In this paper we use the Schr\"{o}dinger-Poisson model to obtain a linear coupled pseudoforce system from which the wave function and the electrostatic potential of the free electron gas plasmon is deduced. It is shown that unlike for single particle wave function the plasmon wave function and corresponding electrostatic potential are characterized with two different wave numbers associated with two distinct characteristic length scales, namely, that of the single electron oscillation and of the collective Langmuir excitations. Interaction of plasmon with a rectangular potential step/well indicates features common with that of the ordinary single quantum particle. However, the two-tone oscillation character of the wave function and potential appear on the transmitted amplitude over the potential barrier/well. The plasmon propagation is found to have a distinct energy gap corresponding to the plasmon energy value of $\epsilon_g=\mu_0+2\epsilon_p$ below which no plasmon excitations occur. For instance, the zero-point plasmon excitation energy for Aluminium, is around $\epsilon_0\simeq 41.7$eV at room temperature, with the Fermi energy of $\epsilon_F\simeq 11.7$eV and plasmon energy of $\epsilon_p\simeq 15$eV. It is seen that for plasmon energies very close to the energy gap, i.e. where the two characteristic scales match ($k_1\simeq k_2$), the quantum beating effect takes place.
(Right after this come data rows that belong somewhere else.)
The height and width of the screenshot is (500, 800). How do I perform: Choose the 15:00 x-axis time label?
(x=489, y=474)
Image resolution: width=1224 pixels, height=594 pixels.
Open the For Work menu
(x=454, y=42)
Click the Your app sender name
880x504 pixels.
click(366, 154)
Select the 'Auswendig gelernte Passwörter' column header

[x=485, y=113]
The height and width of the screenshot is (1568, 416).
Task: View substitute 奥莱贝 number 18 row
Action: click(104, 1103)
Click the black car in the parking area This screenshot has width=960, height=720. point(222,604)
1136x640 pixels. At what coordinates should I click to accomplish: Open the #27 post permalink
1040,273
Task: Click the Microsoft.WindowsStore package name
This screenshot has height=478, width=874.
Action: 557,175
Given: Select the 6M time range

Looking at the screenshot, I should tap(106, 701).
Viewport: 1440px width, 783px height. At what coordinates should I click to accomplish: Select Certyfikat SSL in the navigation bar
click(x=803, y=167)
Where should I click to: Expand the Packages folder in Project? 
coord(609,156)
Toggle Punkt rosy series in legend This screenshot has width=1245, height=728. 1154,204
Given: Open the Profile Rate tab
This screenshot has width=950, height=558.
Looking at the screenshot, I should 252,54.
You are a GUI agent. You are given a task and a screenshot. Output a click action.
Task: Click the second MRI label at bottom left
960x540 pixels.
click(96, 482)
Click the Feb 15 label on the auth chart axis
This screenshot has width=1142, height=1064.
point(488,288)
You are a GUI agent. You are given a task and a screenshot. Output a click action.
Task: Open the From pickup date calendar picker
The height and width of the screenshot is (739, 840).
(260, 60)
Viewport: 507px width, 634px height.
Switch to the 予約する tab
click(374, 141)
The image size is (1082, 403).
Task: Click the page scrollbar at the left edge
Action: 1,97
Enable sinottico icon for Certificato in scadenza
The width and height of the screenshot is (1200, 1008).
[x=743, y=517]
The study of plasmon tunneling through the potential barrier indicates that the transmittivity has oscillatory behavior similar to that of a quantum particle tunneling through the potentials, but, with a characteristic two-tone oscillatory profiles. Current development can have a broad range of applications in plasmon transport through diverse free electron environments with arbitrary degeneracy and electron temperature. It also makes progress in rapidly growing nanotechnology and plasmonic fields.